Data shown.
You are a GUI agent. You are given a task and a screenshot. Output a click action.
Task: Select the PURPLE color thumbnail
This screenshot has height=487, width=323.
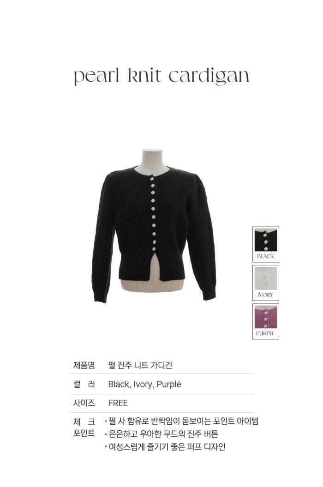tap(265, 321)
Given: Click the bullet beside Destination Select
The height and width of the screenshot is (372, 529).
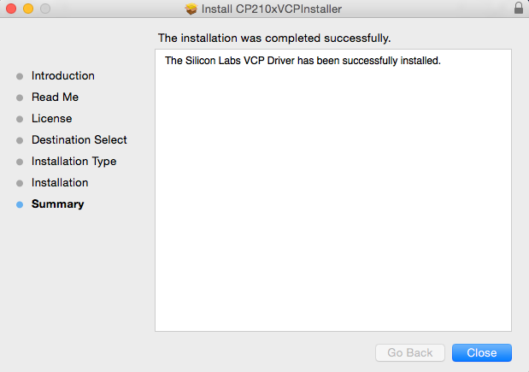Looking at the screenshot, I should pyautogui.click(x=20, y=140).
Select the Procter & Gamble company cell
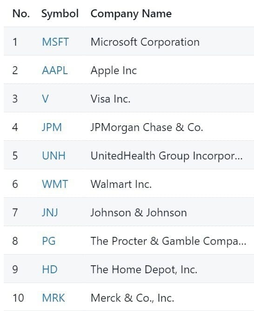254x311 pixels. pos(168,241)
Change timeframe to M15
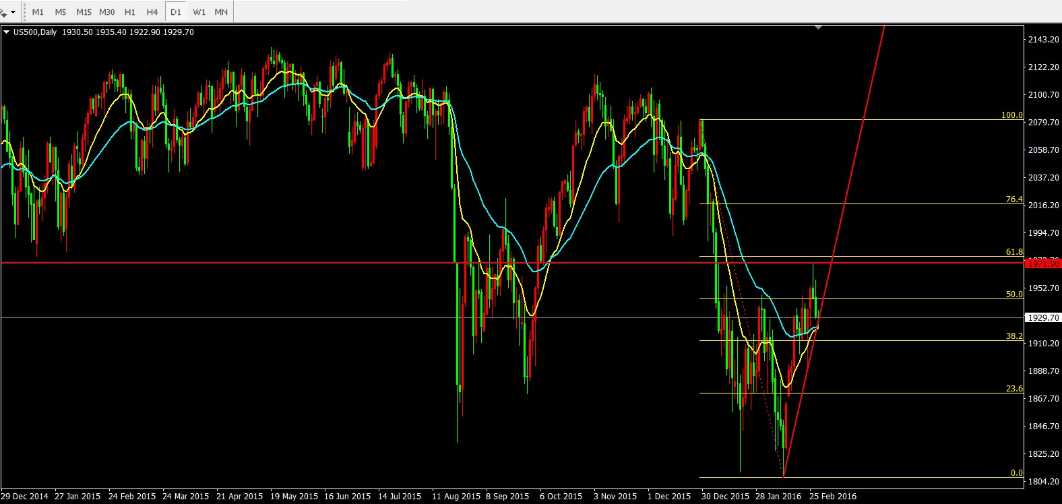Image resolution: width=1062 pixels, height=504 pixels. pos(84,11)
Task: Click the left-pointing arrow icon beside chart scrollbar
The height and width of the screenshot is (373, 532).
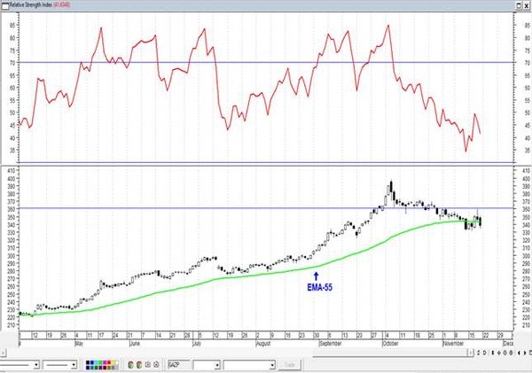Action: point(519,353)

...

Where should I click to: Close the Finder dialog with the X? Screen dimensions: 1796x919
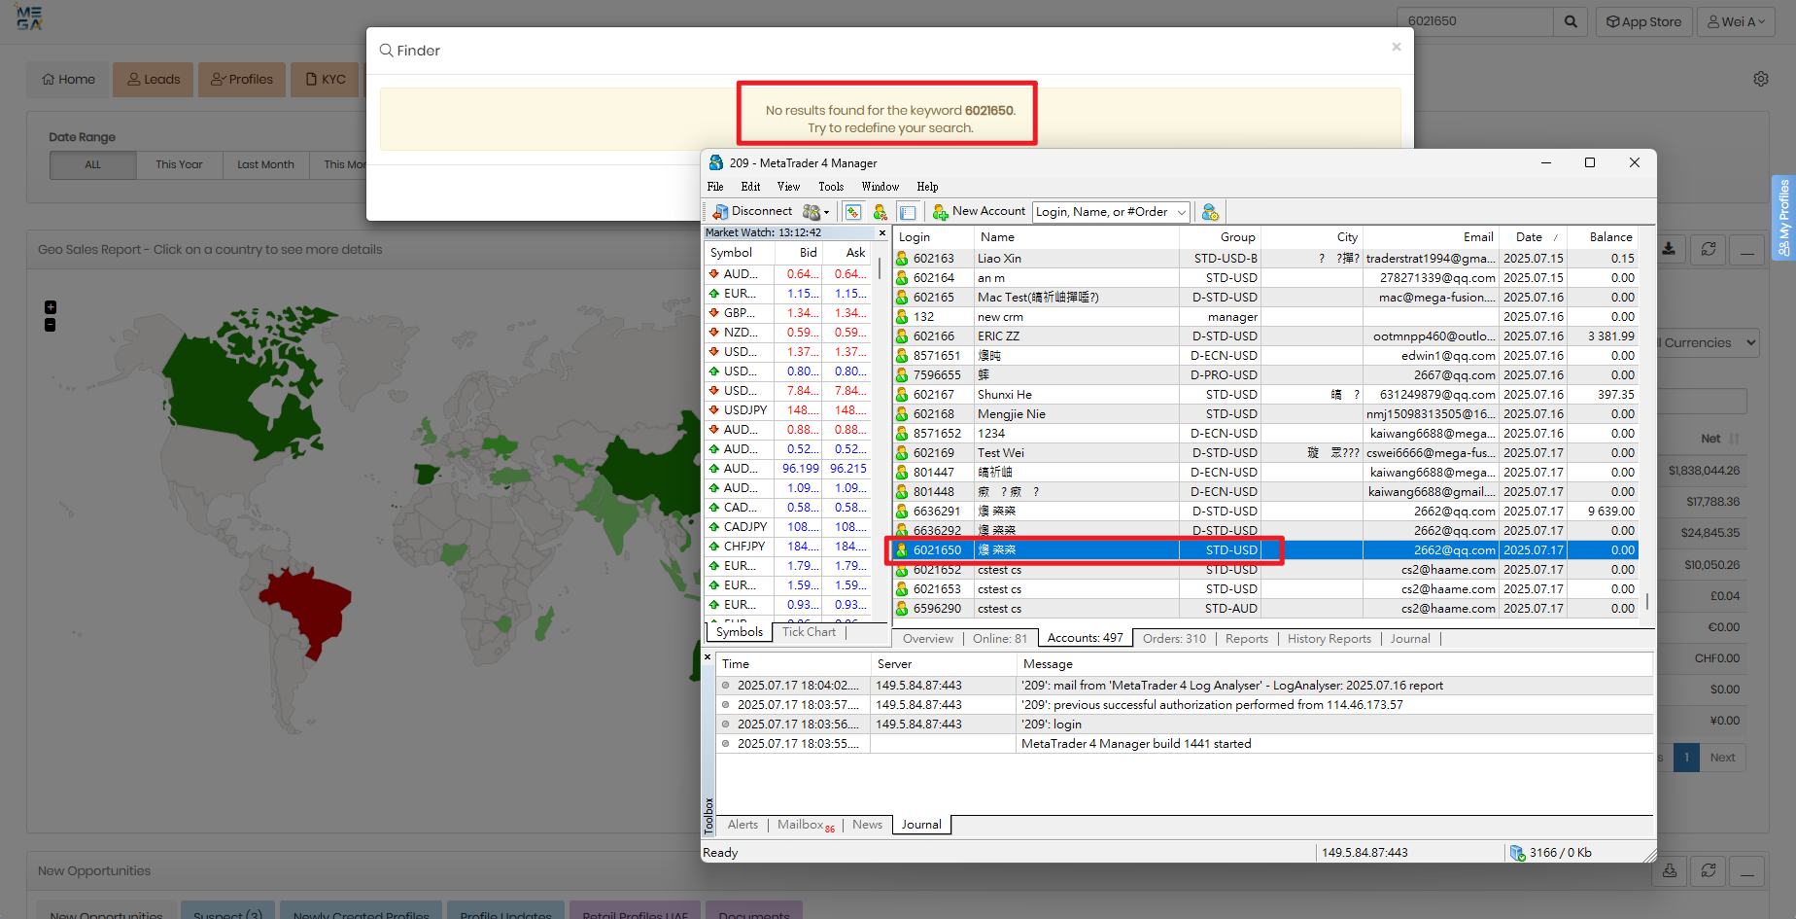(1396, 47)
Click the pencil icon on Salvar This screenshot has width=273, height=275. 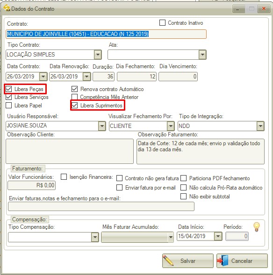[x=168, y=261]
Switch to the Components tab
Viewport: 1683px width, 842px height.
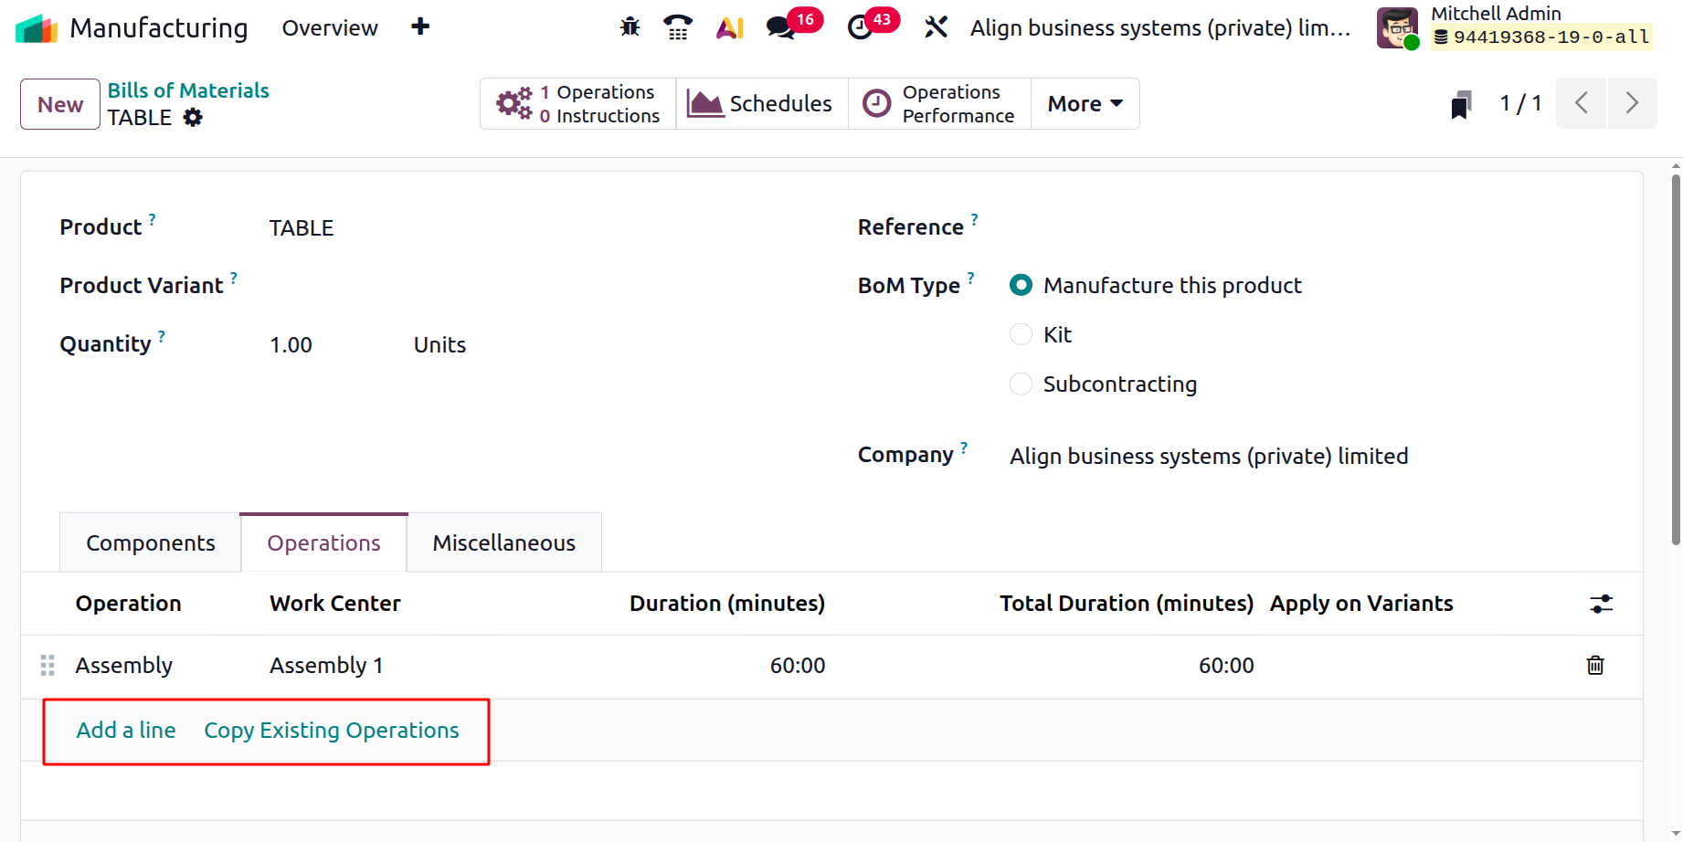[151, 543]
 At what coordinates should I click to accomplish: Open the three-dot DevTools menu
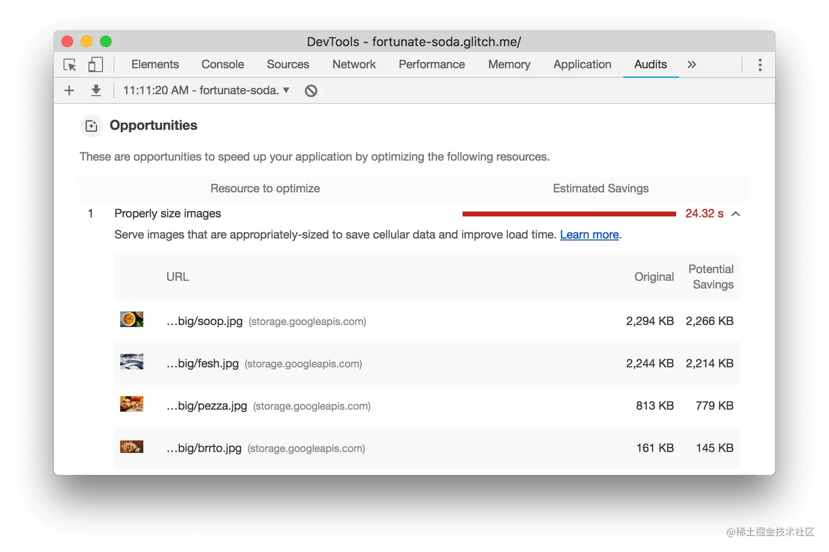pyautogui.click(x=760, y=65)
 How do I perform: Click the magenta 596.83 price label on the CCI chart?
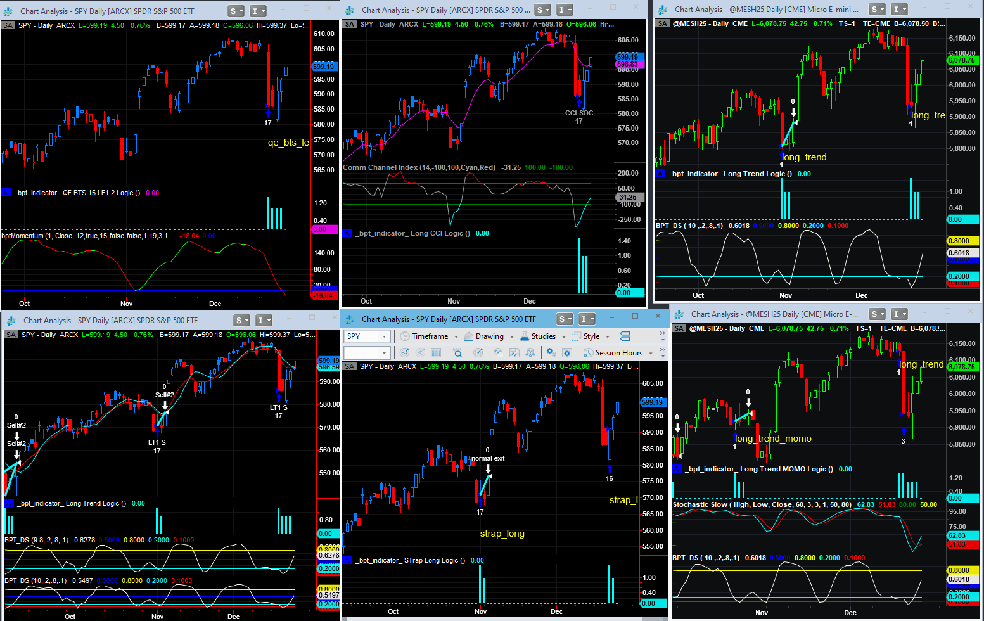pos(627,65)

What this task involves. Lines that contain "beside" should be pulled from the entries above and reported.

Answer to this task.
Given: Click the bullet beside Destination Select
Task: Click the left-pointing arrow icon beside chart scrollbar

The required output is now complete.